*WHAT YOU WILL DO:* Set down exactly the lines below between the line holding "Task: Uncheck the MT speed checkbox" and the line holding "The height and", inclusive; no other line belongs in the answer.

*EXTRACTED RECORDS:*

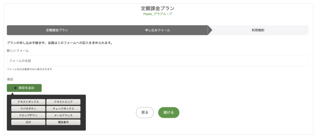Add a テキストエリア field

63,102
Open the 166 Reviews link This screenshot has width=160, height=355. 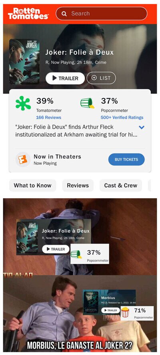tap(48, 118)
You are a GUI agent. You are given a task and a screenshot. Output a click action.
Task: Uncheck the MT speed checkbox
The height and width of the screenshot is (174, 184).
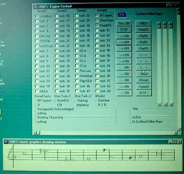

---

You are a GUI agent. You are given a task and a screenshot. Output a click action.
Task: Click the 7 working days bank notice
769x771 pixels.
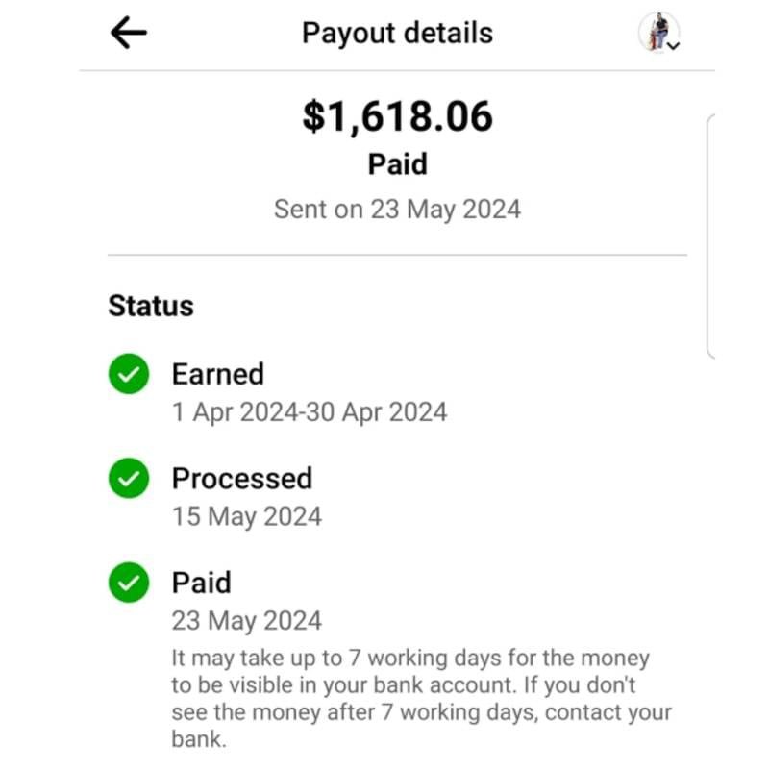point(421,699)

--

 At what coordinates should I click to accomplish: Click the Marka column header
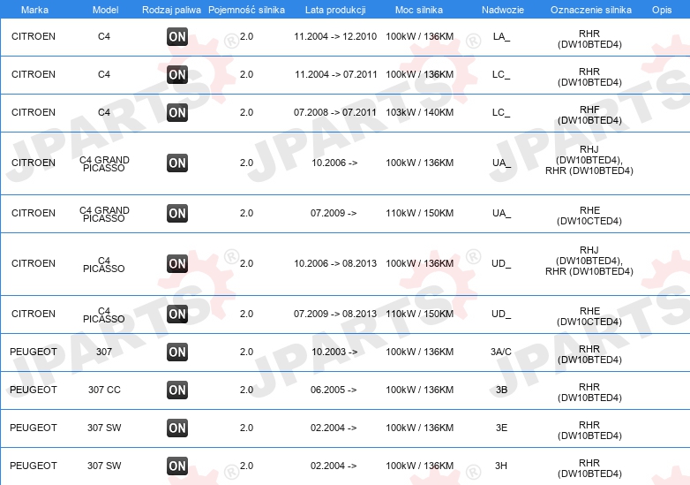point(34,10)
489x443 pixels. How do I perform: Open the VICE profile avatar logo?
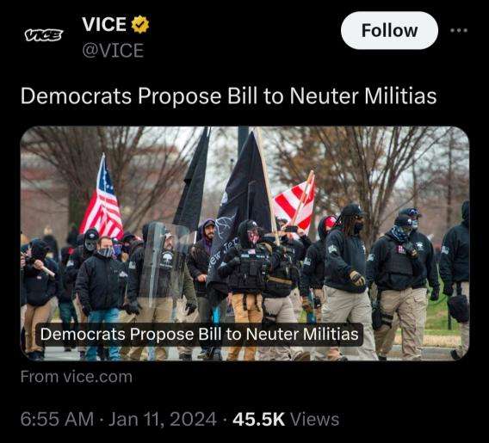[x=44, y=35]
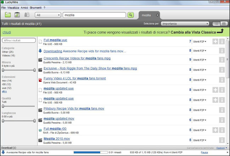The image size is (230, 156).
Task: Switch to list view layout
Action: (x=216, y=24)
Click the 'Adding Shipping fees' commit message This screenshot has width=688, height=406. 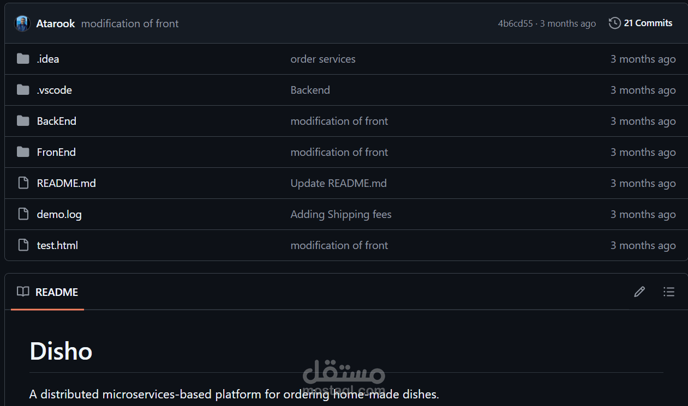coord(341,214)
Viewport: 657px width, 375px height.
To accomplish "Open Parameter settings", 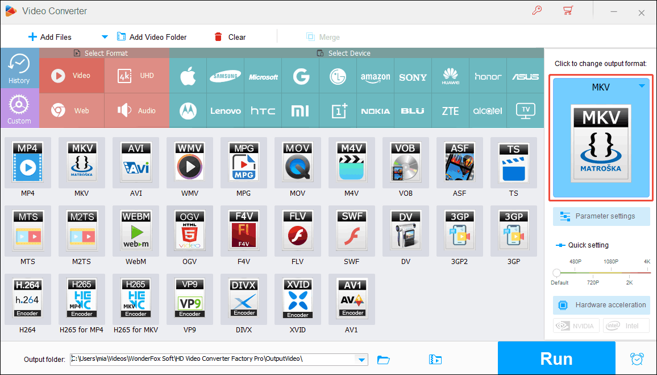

*RESPONSE AREA:*
Task: Uncheck the MT speed checkbox
The height and width of the screenshot is (174, 184).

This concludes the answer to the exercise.